Buddha's Lost Children (2006)

    Diese Seite verwendet Cookies. Durch die Nutzung unserer Seite erklären Sie sich damit einverstanden, dass wir Cookies setzen. Weitere Informationen

    • Buddha's Lost Children (2006)

      Buddha's Lost Children - Eine wahre Geschichte über Hingabe und Mitgefühl

      Vom Kloster "Zum Goldenen Pferd" aus zieht der thailändische Abt und Wandermönch Khru Neua Chai Kositto seit 15 Jahren regelmäßig neun Monate durch die Grenzdörfer im Gebirgsland des Goldenen Dreiecks und nimmt sich verwahrloster und verwaister Kinder an.

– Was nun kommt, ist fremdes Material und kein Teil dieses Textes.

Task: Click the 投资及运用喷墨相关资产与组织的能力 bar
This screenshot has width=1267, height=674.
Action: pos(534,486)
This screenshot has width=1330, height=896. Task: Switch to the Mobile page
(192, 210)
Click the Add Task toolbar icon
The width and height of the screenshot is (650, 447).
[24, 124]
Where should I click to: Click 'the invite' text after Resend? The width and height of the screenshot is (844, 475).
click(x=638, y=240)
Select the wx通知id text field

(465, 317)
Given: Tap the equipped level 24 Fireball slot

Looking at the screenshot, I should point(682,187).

Einige werden Novizen des Klosters, das er mit einer fröhlichen Nonne am Leben hält, indem er Almosen in Form von Nahrung sammel. Mehr wäre bei der armen Landbevölkerung auch nicht möglich.

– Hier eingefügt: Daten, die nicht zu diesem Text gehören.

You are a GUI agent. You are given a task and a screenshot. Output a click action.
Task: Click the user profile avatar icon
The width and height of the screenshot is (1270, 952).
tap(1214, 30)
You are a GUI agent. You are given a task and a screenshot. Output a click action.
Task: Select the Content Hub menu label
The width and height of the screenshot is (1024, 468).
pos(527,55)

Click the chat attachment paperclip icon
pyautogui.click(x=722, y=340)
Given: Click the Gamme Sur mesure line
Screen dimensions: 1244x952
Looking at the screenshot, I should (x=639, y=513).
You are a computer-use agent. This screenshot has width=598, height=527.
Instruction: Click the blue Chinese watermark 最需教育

      Der Film des Holländers Mark Verkerk, eine Koproduktion mit arte, folgt Khrua ein Jahr lang bei seiner Arbeit und im Mittelteil bei Riten in die Grenzdörfer, die noch von der Vergangenheit durch burmesische Drogenbosse geprägt sind. Im Zentrum steht der Wiederaufbau eines Tempels, der den Menschen zeitweise Arbeit bringt. Dazwischen stehen Bilder von alltäglichen Verrichtungen wie waschen, rasieren, Haare scheren, tätowieren der Körper der Novizen, Gebete aufsagen und Thai-Boxen üben. Lebensweisheiten liefert Khrua gratis, pragmatisch und mit ernstem Bedacht. Zwischen die Beobachtungen sind teils außerordentlich schöne Landschaftsaufnahmen der Gebirgsregion.

      Der Film läuft ohne Kommentar, Information sind in Form von Untertiteln (teils mit Zeitangaben) zu sehen. Dialoge, Gespräche und kurze Interviews sind asynchron deutsch eingesprochen.

      Buddha's Lost Children
      Dokumentarfilm - Niederlande/Frankreich/Gr. 2006
      FSK: Freigegeben ab 6 Jahren - 93 Min. - Verleih: imFilm
      Kinostart: 04.02.2010

      Quelle: Kino.de
      " Kein Vermaechnis ist so wertvoll wie Ehrlichkeit."
    • Habe letzte Woche diese Doku bei einem freund gesehen und war tief beeindruckt. Es ist doch tatsächlich erschreckend mit welcher Situationen unsere Welt konfrontiert ist.
      Über solche Hintergründe machen wir uns in Europa viel zu wenig Gedanken meiner Meinung nach.